Flamingobeef18 profile image
Flamingobeef18

Dear Julie I feel so sorry for what happened to you. This disease we all have is so unfair but to add to it the injustice you have suffered is too awful.

I am sure you chose the right fight but how much real choice did you have? I think your story shows a lack of integrity and morality in the people in whom you had placed your trust in. It has nothing to do with any lack on your behalf.

I hope that "clinical director" has real trouble sleeping at night.

All the very best

Julia

Julie40 profile image
Julie40 in reply toFlamingobeef18

It was a calamity of errors and when I look back the answer was staring me in the face but I never forcefully challenged them even though I knew there was something seriously wrong.

You are right though there was no choice I had to put myself first and go get the second opinion that has at least prolonged my life.
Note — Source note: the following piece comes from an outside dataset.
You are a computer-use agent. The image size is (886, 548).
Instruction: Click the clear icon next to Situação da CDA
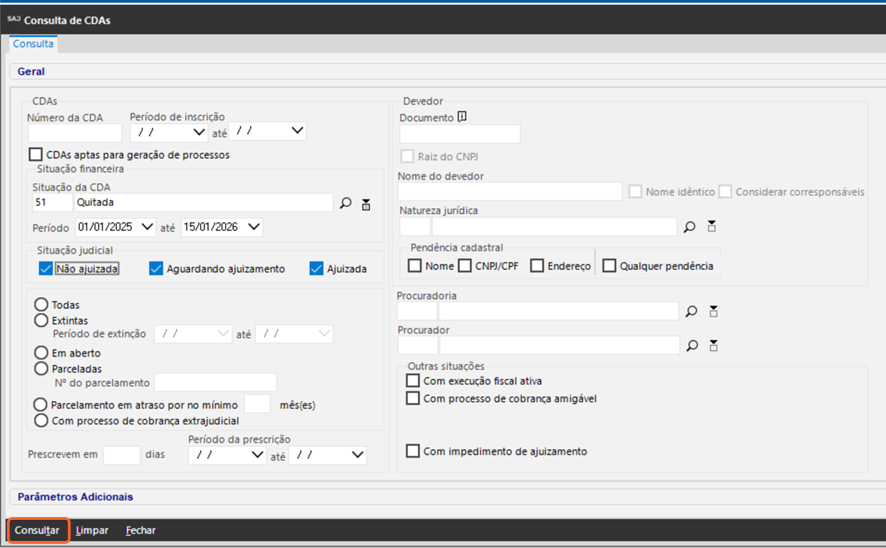click(366, 204)
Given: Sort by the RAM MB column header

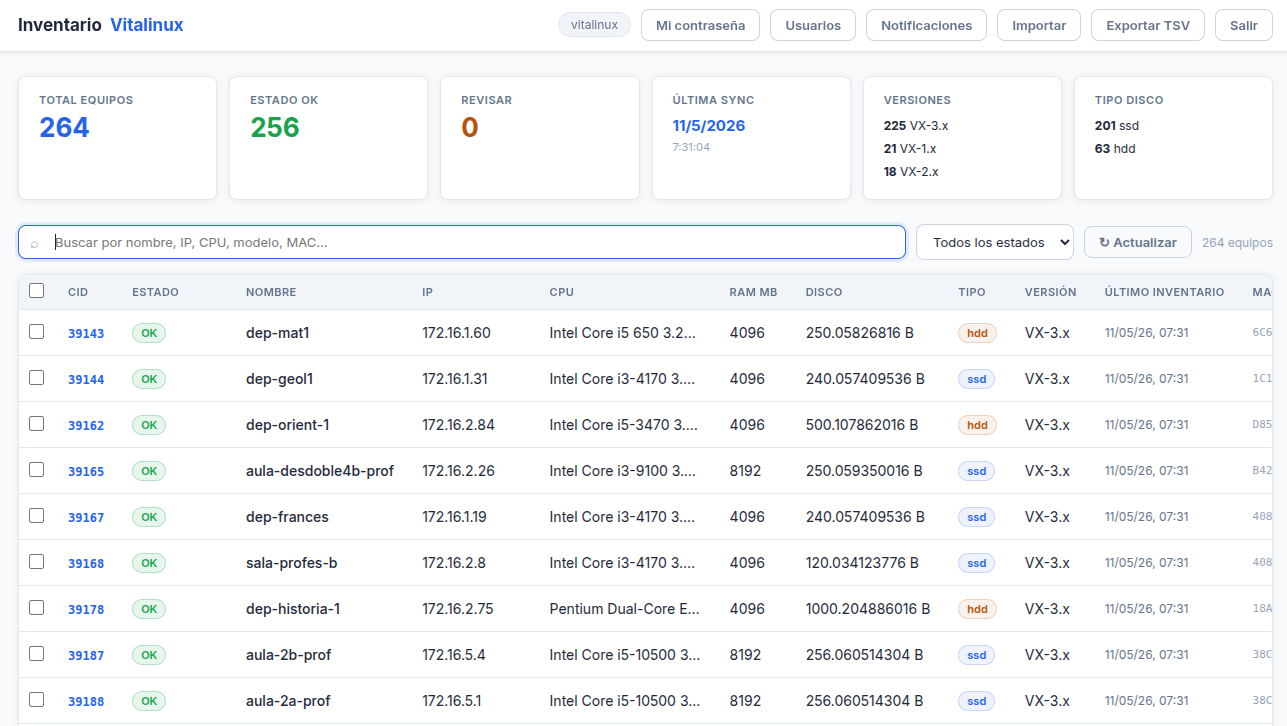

My silver lining in it all is that if I hadn't went to Christies for that second opinion I wouldn't know that I had the BRCA 1 gene. My daughter has tested positive too so hopefully this saves my daughter from having to go through this awful disease as she is going to have preventative surgery. Sadly one day I will lose my life to this cancer but to save my children and eventually their families from this gives me comfort. I know a parent would take this rather than their children. sorry this is deep but I feel so strongly that it's the one good thing that has come out of me having cancer xo

Dollysmum profile image
Dollysmum

If you feel you can, then do. I intend to when I feel well. I felt lost and in limbo through my local health authority who messed me about no end. I was disappointed with the level of treatment/lack of empathy afforded to me by those who should know better. It isn't the NHS that is at fault, but the mismanagement of it. If we do nothing, it will continue.